***** SELECTED TEXT
Employers know what they need

As part of her comprehensive jobs plan, Gov. Gina M. Raimondo recently announced the 21 recipients of planning grants available through Real Jobs Rhode Island. As CEO of the Rhode Island Marine Trades Association, a trade organization that represents over 300 Ocean State businesses in the recreational boating industry, I applaud Real Jobs R.I. for what I see as its winning feature: putting employers at the center of this jobs initiative.

Real Jobs R.I. gives businesses a stronger voice in determining how the state supports training, hiring, and filling our skills gaps. Rather than having government come to businesses with a solution – and risk supporting training programs that often lag behind the needs of businesses – Real Jobs R.I. acknowledges that businesses know best. They know what skills their employees need, who they need to hire, and how the state can provide appropriate support and funding.
**********
REQUIRED TASKS ->
(1) According to the Real Jobs Rhode Island passage, how many businesses does the Rhode Island Marine Trades Association represent?
(2) Please explain, using the Real Jobs Rhode Island passage, why the program lets businesses rather than government lead in deciding how the state supports training and hiring.
The items after the Real Jobs Rhode Island passage are separate material.
***** LISTED RECORDS
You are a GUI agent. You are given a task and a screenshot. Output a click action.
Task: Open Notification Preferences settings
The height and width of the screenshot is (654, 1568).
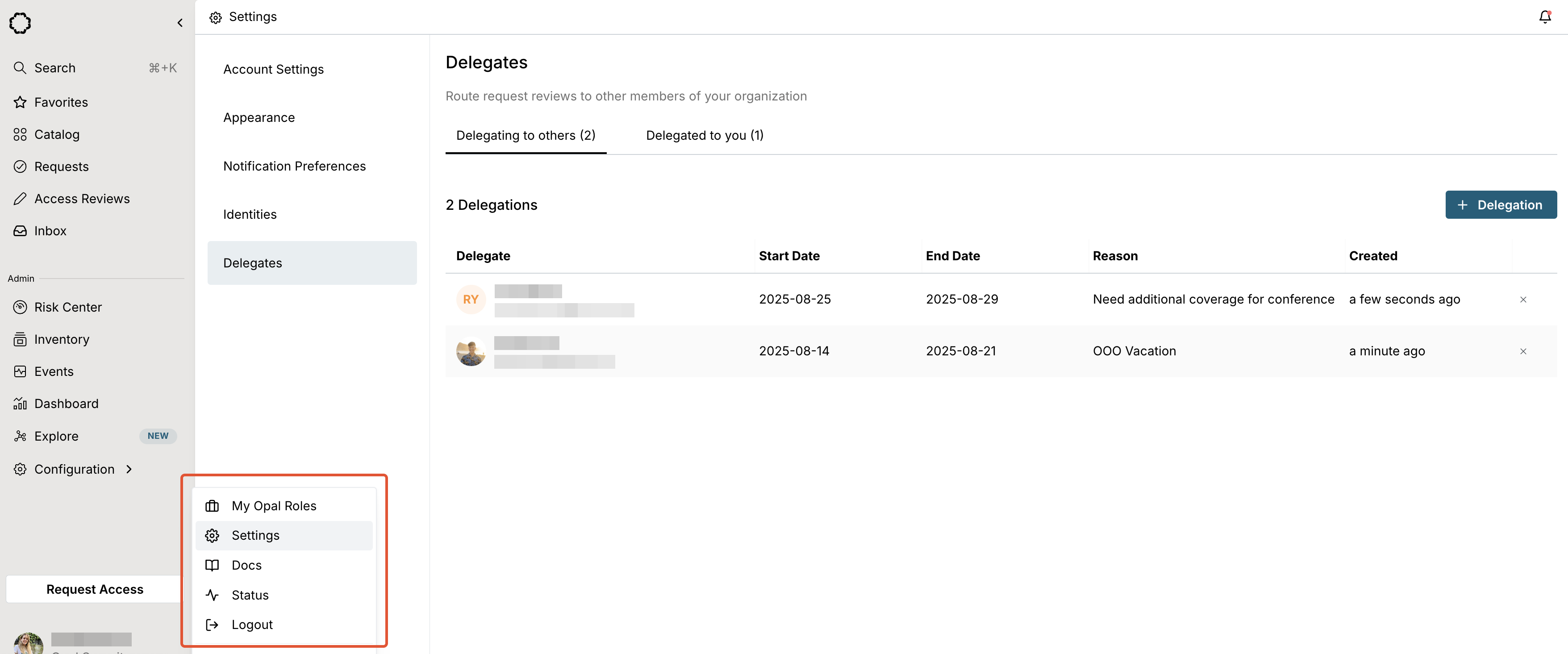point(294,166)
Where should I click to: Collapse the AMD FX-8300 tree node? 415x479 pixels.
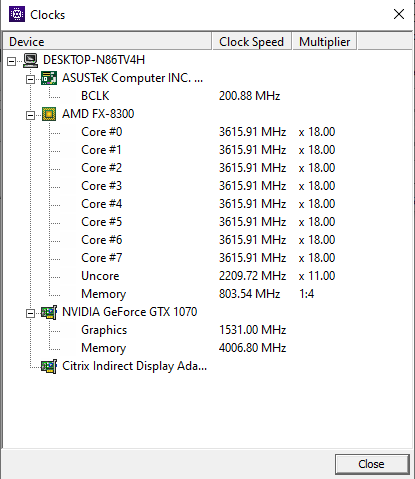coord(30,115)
**********
***** LISTED RECORDS
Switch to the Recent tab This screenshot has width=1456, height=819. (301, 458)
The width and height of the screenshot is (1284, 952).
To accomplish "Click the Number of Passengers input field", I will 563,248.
**********
***** LISTED RECORDS
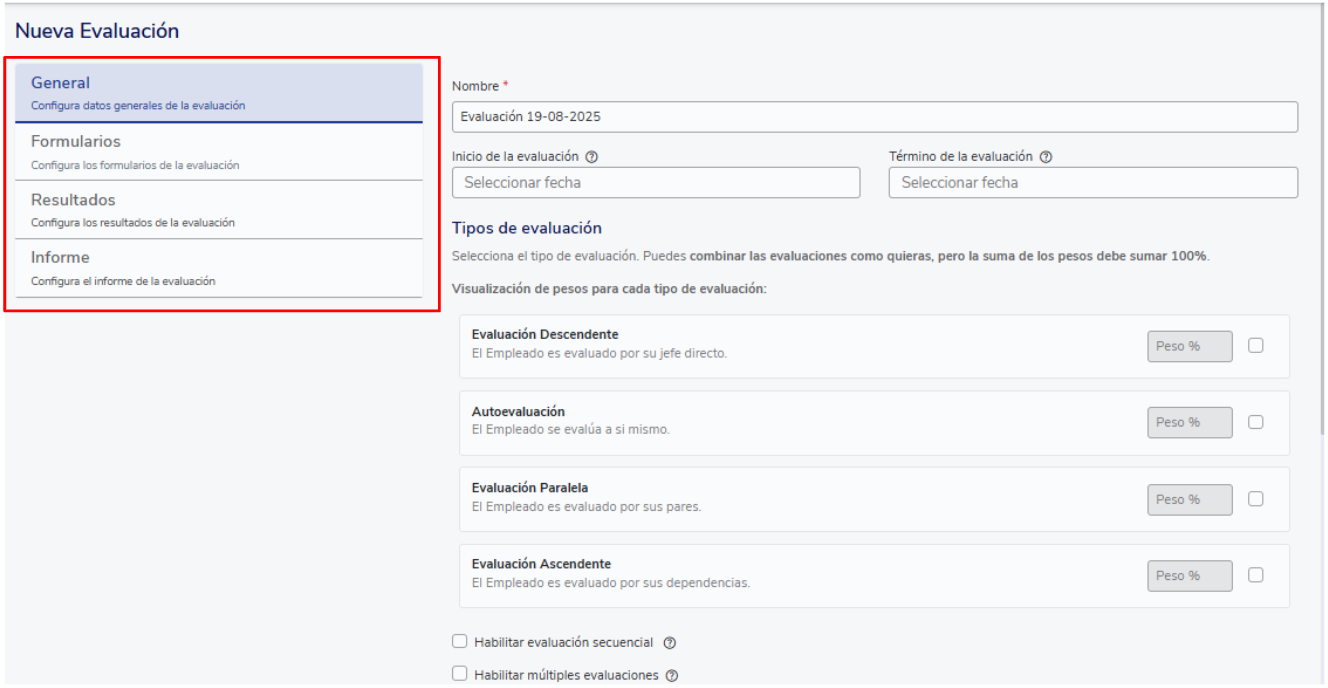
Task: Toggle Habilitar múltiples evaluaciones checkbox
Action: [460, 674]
**********
LIST OF SOLUTIONS ->
(1) Over 300 Ocean State businesses in the recreational boating industry.

(2) When government brings a solution to businesses, it risks backing training programs that often lag behind what businesses need. Businesses know best which skills their employees need, whom they need to hire, and how the state can provide appropriate support and funding.